AIM OF THE TASK ▸ Copy the lines below word for word, leaving out the pictures.

________________________

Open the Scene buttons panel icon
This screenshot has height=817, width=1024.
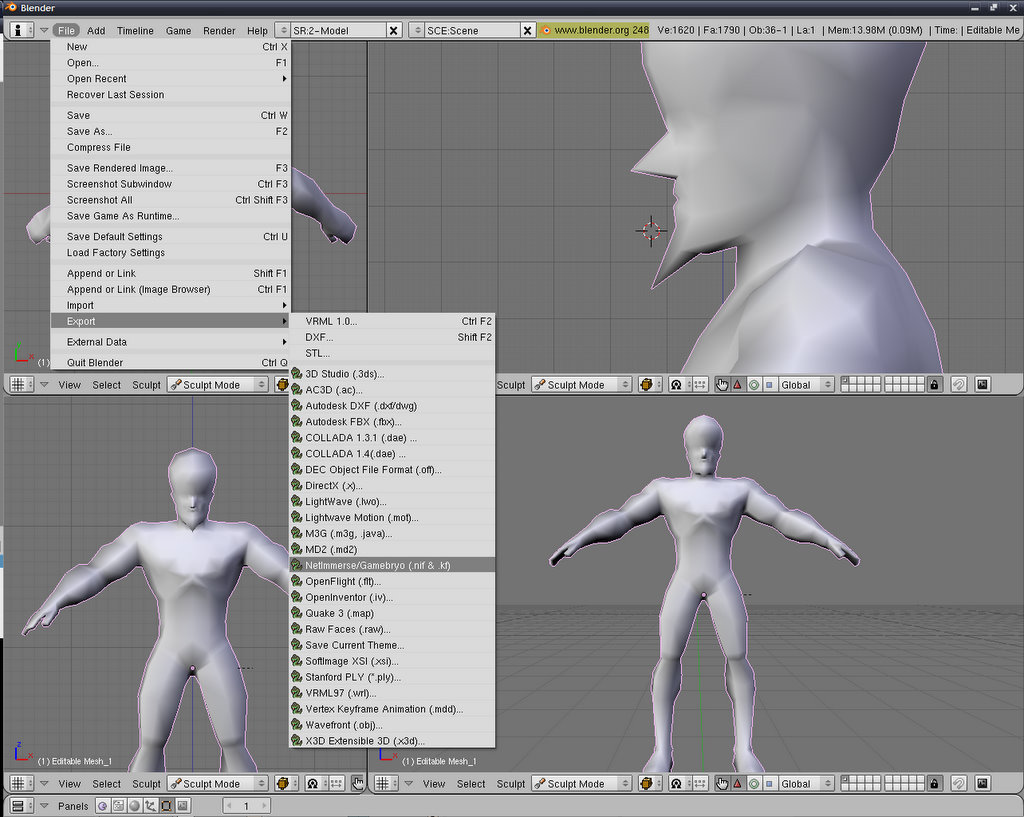point(182,806)
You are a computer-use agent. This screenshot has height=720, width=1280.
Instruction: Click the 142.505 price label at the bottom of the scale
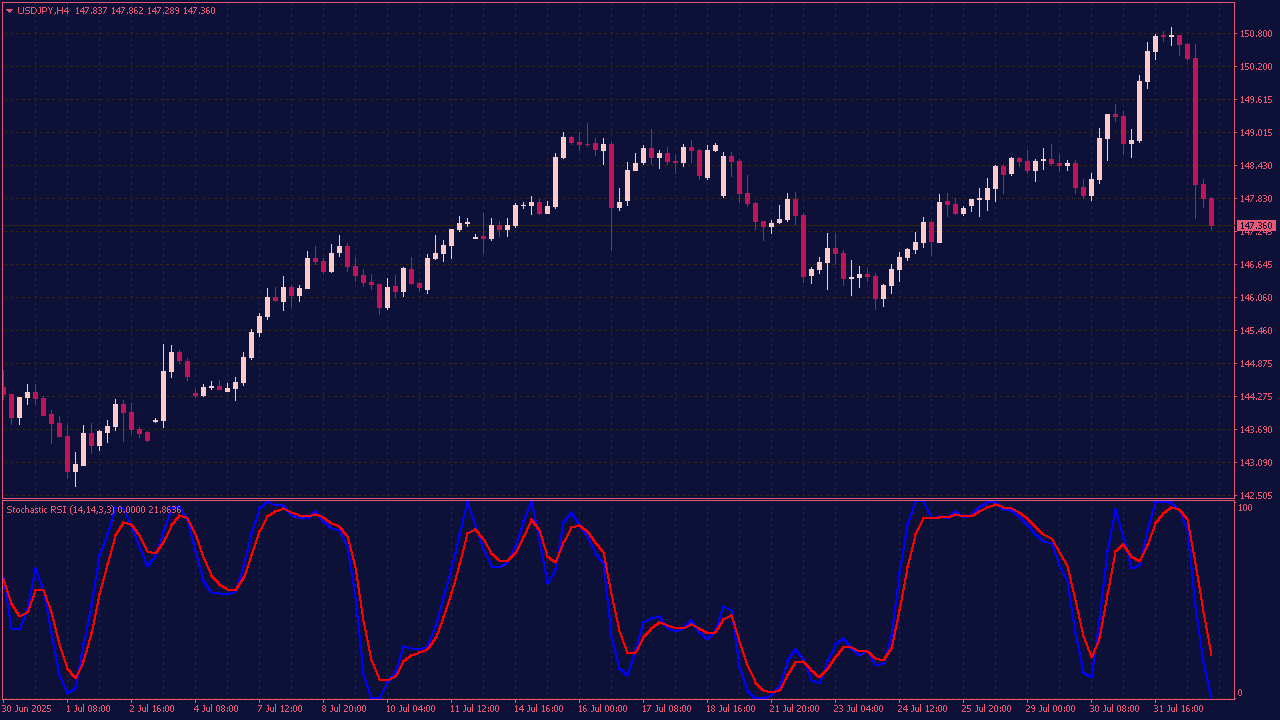point(1255,495)
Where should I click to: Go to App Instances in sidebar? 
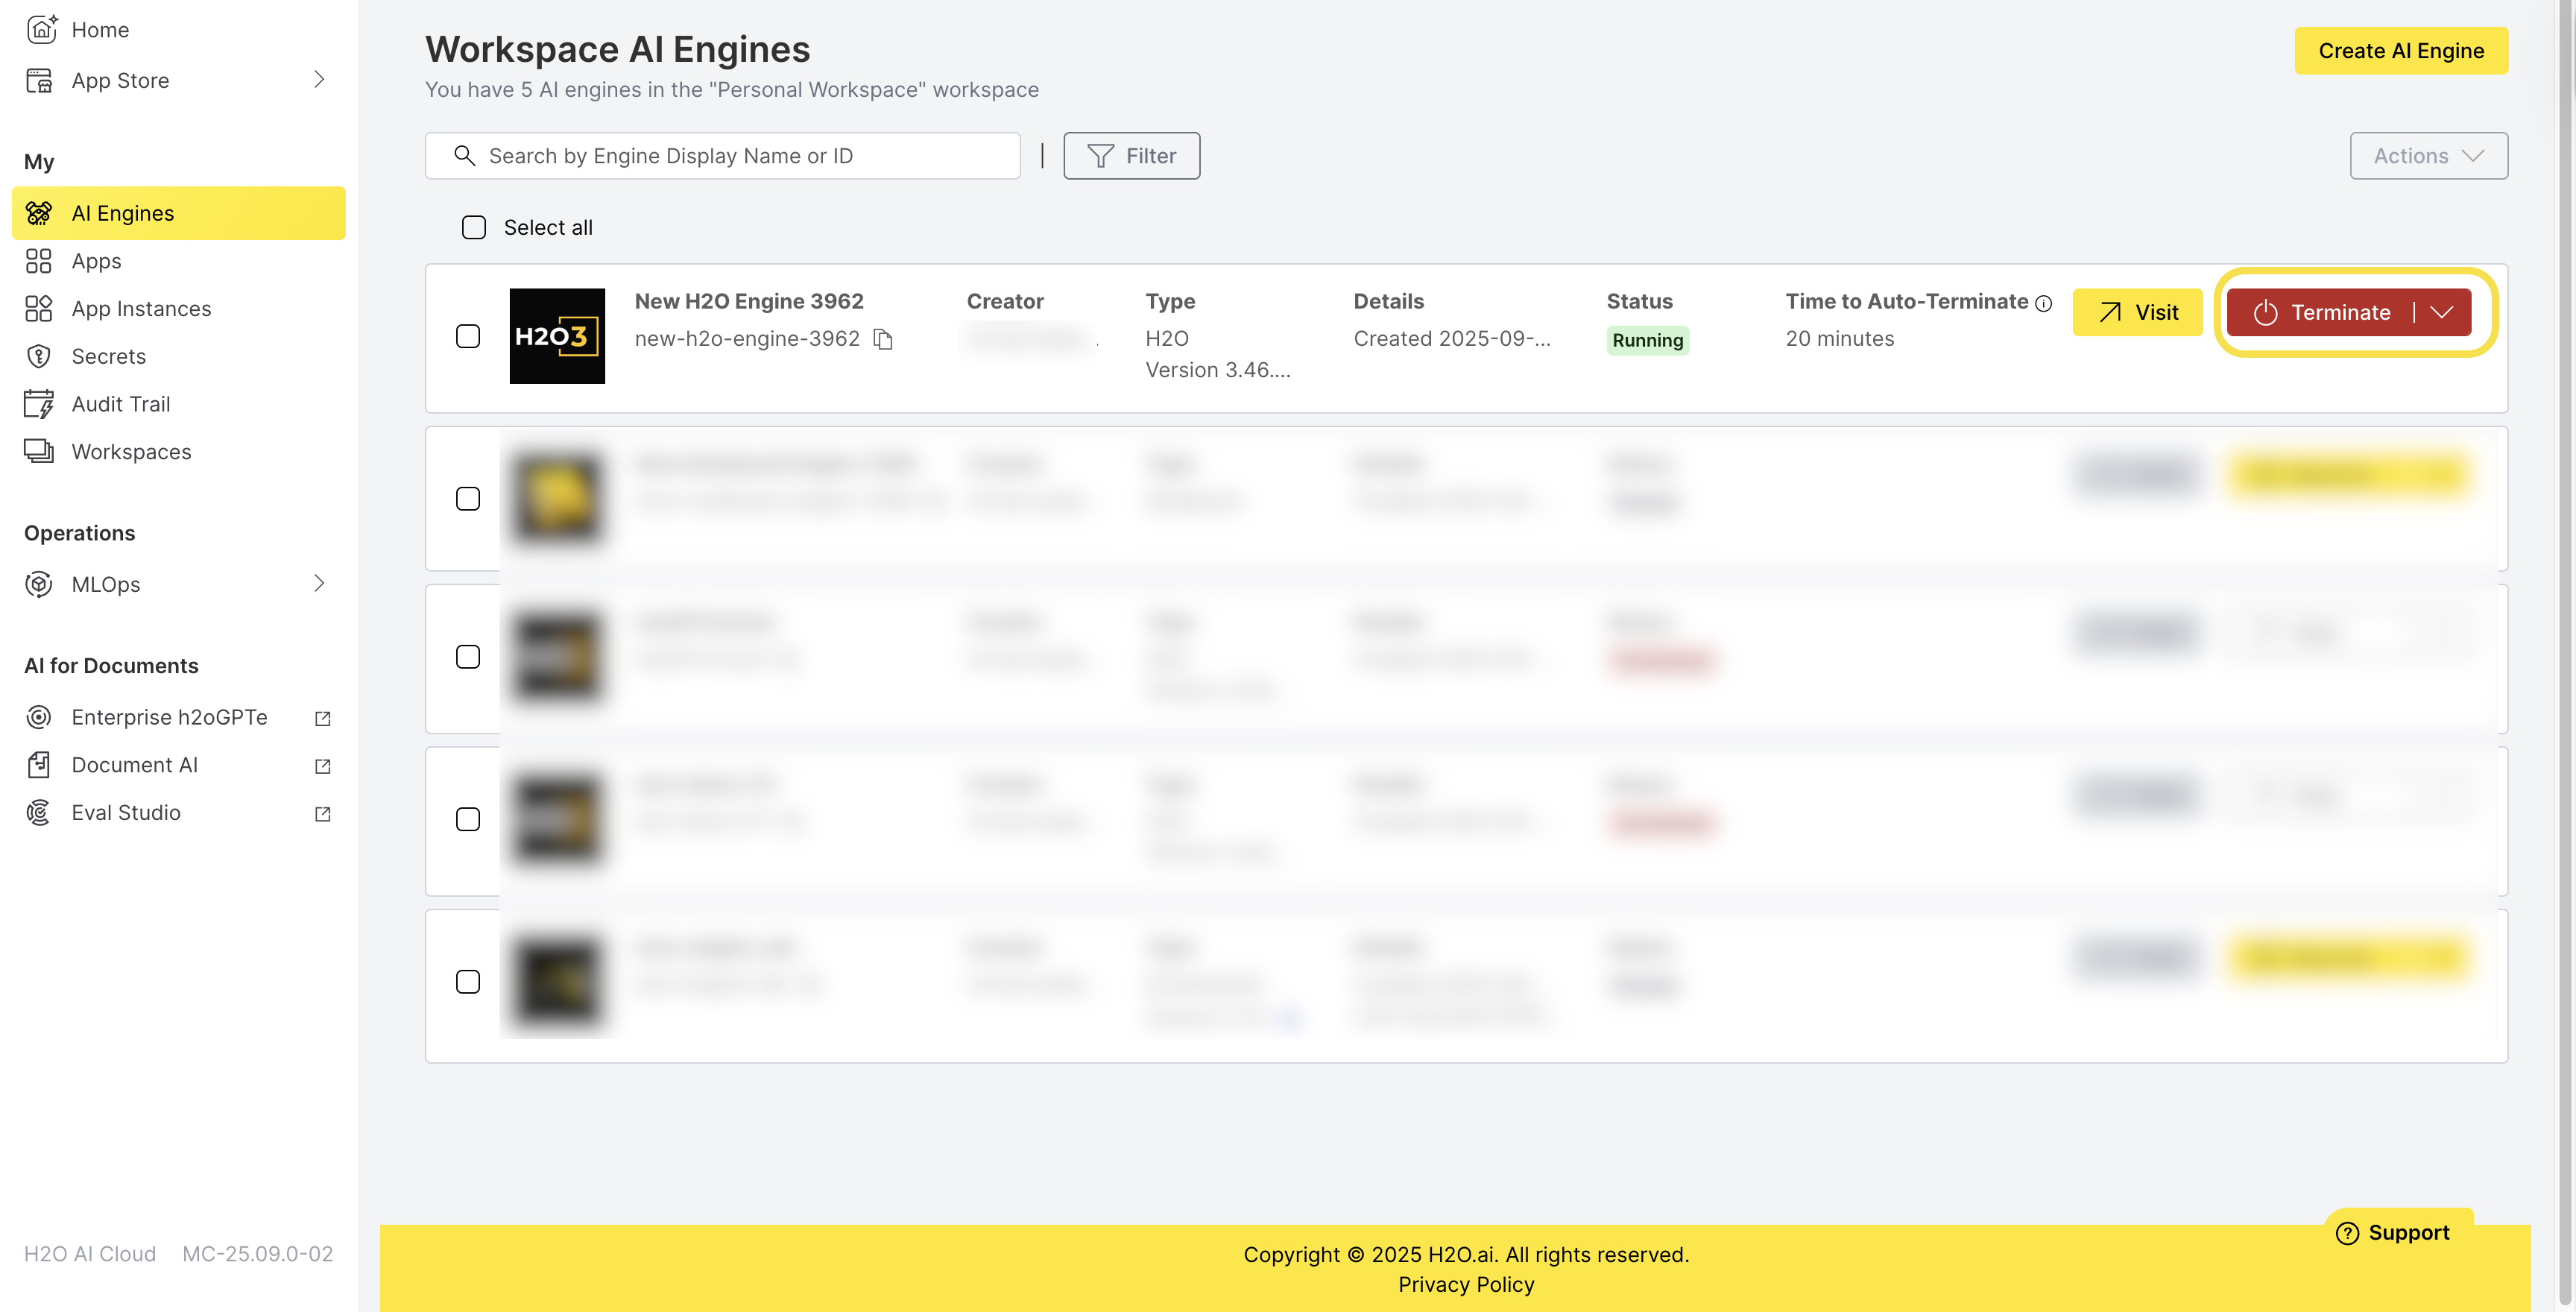141,309
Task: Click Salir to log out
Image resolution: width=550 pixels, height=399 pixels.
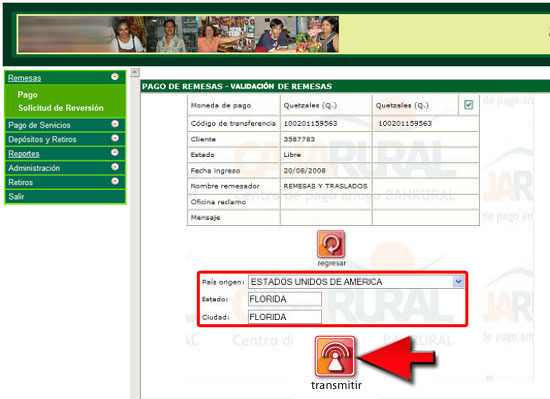Action: 16,197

________________________

WRITTEN RESPONSE ▸
Open the Scene buttons panel icon
This screenshot has height=817, width=1024.
point(182,806)
You are a computer-use agent. This screenshot has height=720, width=1280.
Instruction: Click the 142.505 price label at the bottom of the scale
point(1255,495)
Where should I click to: Go to App Instances in sidebar? 
141,309
Task: Click Salir to log out
Image resolution: width=550 pixels, height=399 pixels.
Action: 16,197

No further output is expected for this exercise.